- **ACTIVITY**:
Match the string "bottom" against each line below, and copy every line that matches.

(Entries taken from a collection)
►

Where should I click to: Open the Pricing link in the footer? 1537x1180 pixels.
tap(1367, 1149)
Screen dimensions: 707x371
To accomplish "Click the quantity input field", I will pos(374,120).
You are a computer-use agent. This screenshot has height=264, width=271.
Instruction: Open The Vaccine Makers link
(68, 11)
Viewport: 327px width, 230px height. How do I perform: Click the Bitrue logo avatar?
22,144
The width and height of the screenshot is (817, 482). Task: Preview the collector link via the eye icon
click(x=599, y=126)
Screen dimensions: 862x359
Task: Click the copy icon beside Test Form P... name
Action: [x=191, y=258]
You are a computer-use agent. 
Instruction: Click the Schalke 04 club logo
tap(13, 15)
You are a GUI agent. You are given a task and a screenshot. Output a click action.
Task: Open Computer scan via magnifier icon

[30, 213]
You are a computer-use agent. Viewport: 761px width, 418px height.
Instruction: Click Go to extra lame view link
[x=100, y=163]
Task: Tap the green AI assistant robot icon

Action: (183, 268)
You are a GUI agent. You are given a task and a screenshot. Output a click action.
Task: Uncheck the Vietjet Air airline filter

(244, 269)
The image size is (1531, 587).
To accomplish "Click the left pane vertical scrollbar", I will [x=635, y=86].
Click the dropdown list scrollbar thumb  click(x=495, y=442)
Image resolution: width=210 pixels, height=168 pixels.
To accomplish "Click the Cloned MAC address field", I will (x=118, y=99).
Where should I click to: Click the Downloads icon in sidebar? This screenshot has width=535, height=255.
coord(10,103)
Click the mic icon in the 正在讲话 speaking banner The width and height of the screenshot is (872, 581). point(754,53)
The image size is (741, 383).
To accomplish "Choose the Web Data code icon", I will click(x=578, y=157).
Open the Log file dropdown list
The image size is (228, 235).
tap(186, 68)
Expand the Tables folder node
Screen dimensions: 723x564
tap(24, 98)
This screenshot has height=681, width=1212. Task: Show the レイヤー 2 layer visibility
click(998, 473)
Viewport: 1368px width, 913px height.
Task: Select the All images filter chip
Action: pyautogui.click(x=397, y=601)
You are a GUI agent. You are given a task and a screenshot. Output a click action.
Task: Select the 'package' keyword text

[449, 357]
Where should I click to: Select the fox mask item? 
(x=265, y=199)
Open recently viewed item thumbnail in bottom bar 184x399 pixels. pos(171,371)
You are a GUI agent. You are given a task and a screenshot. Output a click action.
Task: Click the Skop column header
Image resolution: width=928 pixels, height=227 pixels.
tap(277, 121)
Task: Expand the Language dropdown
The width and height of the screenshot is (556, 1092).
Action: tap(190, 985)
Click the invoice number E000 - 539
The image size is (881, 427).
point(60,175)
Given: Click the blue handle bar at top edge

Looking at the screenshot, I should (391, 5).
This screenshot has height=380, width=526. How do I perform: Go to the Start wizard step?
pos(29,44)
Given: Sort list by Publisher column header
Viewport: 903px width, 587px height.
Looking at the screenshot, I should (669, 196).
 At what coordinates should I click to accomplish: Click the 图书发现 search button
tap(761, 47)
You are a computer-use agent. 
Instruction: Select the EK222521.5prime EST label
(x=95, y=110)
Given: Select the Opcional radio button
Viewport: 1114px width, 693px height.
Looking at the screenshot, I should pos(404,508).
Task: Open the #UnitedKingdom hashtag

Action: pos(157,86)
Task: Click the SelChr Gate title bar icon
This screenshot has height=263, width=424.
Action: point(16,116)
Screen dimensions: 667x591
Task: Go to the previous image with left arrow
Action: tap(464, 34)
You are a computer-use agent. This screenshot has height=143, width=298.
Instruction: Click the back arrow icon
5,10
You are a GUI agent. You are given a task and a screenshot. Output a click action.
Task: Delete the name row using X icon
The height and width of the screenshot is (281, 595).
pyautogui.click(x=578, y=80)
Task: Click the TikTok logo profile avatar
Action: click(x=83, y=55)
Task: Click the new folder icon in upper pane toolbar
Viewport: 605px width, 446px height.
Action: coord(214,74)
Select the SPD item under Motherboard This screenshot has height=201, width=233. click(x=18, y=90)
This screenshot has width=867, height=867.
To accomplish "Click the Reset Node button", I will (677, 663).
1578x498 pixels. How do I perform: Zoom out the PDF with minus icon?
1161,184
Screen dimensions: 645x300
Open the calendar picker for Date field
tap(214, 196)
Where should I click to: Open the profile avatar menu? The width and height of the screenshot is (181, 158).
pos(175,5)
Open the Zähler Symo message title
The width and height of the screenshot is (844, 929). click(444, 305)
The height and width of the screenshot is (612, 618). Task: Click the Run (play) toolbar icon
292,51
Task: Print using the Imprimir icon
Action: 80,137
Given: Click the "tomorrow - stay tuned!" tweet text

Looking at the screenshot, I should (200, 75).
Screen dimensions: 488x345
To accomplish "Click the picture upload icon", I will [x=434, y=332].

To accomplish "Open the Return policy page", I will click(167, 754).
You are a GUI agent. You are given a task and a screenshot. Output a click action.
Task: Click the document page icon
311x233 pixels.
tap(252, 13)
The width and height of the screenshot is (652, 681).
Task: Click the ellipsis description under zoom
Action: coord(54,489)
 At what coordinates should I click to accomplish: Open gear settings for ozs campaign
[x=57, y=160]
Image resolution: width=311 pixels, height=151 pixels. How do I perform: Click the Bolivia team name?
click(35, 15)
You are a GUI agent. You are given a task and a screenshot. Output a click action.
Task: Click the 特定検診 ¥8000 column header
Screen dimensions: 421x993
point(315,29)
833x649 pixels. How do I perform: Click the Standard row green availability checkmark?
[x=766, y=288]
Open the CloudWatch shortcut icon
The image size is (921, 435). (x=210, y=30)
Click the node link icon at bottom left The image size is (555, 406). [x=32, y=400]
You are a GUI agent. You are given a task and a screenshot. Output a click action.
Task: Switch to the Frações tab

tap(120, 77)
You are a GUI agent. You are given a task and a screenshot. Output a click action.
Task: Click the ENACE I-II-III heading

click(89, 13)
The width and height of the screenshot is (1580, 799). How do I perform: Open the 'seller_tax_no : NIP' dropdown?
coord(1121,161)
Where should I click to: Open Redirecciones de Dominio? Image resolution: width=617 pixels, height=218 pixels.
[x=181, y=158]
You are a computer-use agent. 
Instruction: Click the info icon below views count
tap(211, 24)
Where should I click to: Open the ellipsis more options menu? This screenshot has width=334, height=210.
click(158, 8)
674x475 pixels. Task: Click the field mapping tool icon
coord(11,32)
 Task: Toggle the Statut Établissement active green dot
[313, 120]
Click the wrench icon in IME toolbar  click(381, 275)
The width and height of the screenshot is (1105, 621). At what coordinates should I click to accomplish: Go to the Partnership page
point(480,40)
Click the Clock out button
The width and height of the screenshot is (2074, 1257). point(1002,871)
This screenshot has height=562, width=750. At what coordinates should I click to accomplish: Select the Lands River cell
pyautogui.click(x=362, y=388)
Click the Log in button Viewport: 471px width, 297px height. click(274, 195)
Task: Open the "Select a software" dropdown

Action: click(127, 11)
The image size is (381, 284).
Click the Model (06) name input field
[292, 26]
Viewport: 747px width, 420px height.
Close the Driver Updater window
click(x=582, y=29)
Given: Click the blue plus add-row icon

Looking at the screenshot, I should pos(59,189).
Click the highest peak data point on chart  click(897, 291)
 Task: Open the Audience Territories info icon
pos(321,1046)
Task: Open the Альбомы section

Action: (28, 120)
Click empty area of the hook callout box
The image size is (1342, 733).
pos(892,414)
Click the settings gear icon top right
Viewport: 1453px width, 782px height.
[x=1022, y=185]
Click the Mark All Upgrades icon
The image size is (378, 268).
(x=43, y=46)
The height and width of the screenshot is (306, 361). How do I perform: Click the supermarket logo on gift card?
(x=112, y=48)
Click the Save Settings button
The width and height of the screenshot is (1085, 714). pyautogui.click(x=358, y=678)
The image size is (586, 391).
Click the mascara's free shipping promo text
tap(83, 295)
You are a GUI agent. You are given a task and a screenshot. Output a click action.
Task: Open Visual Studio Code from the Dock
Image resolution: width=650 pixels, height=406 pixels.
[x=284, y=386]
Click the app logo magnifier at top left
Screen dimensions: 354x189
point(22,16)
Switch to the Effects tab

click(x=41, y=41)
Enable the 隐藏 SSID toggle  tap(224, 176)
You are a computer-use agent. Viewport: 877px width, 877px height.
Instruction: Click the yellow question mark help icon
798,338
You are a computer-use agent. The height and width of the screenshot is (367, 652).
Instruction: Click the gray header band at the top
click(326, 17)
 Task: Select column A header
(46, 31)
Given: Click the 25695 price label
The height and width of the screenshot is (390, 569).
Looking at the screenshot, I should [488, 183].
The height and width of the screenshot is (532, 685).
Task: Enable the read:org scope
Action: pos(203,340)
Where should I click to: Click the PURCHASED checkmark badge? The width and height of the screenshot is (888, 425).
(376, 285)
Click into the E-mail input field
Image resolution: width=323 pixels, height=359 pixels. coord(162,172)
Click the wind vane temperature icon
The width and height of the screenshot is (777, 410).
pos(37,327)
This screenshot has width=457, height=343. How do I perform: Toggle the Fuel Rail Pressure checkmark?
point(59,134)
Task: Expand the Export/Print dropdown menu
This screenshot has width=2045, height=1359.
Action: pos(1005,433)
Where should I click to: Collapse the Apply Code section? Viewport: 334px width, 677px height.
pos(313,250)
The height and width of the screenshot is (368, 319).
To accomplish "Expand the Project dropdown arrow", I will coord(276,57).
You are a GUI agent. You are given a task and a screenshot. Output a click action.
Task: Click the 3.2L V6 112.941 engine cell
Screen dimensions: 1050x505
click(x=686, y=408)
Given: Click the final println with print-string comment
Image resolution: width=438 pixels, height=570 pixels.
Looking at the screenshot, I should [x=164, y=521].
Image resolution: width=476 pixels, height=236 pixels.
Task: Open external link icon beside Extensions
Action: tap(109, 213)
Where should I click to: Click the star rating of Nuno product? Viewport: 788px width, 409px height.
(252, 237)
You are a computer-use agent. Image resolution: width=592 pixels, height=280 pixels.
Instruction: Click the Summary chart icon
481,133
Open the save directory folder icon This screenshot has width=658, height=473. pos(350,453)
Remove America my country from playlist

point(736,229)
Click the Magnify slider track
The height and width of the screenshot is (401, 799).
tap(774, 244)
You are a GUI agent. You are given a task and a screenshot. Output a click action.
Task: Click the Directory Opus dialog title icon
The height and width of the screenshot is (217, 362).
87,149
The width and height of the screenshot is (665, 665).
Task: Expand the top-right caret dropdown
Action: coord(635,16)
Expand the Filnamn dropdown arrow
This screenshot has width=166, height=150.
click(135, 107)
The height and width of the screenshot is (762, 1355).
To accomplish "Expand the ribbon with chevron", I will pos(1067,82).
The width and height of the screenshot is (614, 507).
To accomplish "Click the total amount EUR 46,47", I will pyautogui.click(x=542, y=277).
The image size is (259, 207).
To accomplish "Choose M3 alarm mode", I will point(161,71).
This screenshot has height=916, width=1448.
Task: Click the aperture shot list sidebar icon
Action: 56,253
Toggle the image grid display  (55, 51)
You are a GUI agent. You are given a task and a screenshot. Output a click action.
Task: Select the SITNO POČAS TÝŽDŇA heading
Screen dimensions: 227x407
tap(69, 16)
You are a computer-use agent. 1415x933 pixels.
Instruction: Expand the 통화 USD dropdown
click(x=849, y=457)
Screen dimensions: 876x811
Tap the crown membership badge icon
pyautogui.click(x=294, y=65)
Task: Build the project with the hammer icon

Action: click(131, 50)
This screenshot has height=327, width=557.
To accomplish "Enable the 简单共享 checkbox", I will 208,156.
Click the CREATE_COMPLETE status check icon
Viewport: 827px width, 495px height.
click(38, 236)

◄

- **WRITTEN REPLY**:
Open recently viewed item thumbnail in bottom bar 184x399 pixels. pos(171,371)
Click the node link icon at bottom left The image size is (555, 406). [x=32, y=400]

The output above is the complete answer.